[Word and element pointing entries]
===

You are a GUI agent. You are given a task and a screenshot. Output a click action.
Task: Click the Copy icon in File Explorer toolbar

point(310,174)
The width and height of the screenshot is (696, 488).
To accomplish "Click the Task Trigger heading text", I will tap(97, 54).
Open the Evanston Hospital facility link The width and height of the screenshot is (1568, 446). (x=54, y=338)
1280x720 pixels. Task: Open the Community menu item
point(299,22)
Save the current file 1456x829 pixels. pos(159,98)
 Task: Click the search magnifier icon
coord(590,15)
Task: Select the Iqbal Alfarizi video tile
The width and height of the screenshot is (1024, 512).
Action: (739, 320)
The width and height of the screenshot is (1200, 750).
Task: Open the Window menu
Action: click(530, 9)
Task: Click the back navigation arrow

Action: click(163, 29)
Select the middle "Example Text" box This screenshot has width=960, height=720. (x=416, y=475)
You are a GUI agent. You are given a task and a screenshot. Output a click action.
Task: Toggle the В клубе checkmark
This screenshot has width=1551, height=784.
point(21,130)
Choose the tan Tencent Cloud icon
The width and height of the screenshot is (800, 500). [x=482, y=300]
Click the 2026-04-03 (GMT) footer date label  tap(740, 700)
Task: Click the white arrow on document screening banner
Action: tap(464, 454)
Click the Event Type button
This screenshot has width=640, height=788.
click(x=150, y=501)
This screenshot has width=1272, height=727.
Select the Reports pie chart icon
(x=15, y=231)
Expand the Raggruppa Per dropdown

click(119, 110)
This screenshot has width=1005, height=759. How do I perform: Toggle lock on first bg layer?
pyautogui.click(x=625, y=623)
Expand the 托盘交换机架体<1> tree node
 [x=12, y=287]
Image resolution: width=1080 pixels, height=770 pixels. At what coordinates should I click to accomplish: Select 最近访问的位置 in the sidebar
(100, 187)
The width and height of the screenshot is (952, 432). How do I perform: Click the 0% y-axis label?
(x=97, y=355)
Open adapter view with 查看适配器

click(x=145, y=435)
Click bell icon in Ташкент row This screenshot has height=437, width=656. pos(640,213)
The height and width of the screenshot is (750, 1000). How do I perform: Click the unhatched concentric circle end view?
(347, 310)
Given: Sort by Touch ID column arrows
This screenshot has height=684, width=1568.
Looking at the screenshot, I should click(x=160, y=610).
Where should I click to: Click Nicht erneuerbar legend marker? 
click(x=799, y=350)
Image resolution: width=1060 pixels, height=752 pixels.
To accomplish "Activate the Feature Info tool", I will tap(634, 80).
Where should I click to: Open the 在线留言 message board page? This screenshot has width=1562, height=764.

===

■ INSTRUCTION
Turn the lines of these records into a numbered list, skipping any blank lines. Include every record from start to finish.

■ REPLY
1. You are a GUI agent. You are given a task and a screenshot. Output a click action.
2. Task: Click the Copy icon in File Explorer toolbar
3. point(310,174)
4. The width and height of the screenshot is (696, 488).
5. To accomplish "Click the Task Trigger heading text", I will tap(97, 54).
6. Open the Evanston Hospital facility link The width and height of the screenshot is (1568, 446). (x=54, y=338)
7. 1280x720 pixels. Task: Open the Community menu item
8. point(299,22)
9. Save the current file 1456x829 pixels. pos(159,98)
10.  Task: Click the search magnifier icon
11. coord(590,15)
12. Task: Select the Iqbal Alfarizi video tile
13. The width and height of the screenshot is (1024, 512).
14. Action: (739, 320)
15. The width and height of the screenshot is (1200, 750).
16. Task: Open the Window menu
17. Action: click(530, 9)
18. Task: Click the back navigation arrow
19. Action: click(163, 29)
20. Select the middle "Example Text" box This screenshot has width=960, height=720. (x=416, y=475)
21. You are a GUI agent. You are given a task and a screenshot. Output a click action.
22. Task: Toggle the В клубе checkmark
23. This screenshot has width=1551, height=784.
24. point(21,130)
25. Choose the tan Tencent Cloud icon
26. The width and height of the screenshot is (800, 500). [x=482, y=300]
27. Click the 2026-04-03 (GMT) footer date label  tap(740, 700)
28. Task: Click the white arrow on document screening banner
29. Action: tap(464, 454)
30. Click the Event Type button
31. This screenshot has width=640, height=788.
32. click(x=150, y=501)
33. This screenshot has width=1272, height=727.
34. Select the Reports pie chart icon
35. (x=15, y=231)
36. Expand the Raggruppa Per dropdown
37. click(119, 110)
38. This screenshot has width=1005, height=759. How do I perform: Toggle lock on first bg layer?
39. pyautogui.click(x=625, y=623)
40. Expand the 托盘交换机架体<1> tree node
41.  [x=12, y=287]
42. Image resolution: width=1080 pixels, height=770 pixels. At what coordinates should I click to accomplish: Select 最近访问的位置 in the sidebar
43. (100, 187)
44. The width and height of the screenshot is (952, 432). How do I perform: Click the 0% y-axis label?
45. (x=97, y=355)
46. Open adapter view with 查看适配器
47. click(x=145, y=435)
48. Click bell icon in Ташкент row This screenshot has height=437, width=656. pos(640,213)
49. The height and width of the screenshot is (750, 1000). How do I perform: Click the unhatched concentric circle end view?
50. (347, 310)
51. Given: Sort by Touch ID column arrows
52. This screenshot has height=684, width=1568.
53. Looking at the screenshot, I should click(x=160, y=610).
54. Where should I click to: Click Nicht erneuerbar legend marker? 
55. click(x=799, y=350)
56. Image resolution: width=1060 pixels, height=752 pixels.
57. To accomplish "Activate the Feature Info tool", I will tap(634, 80).
58. Where should I click to: Open the 在线留言 message board page? This screenshot has width=1562, height=764.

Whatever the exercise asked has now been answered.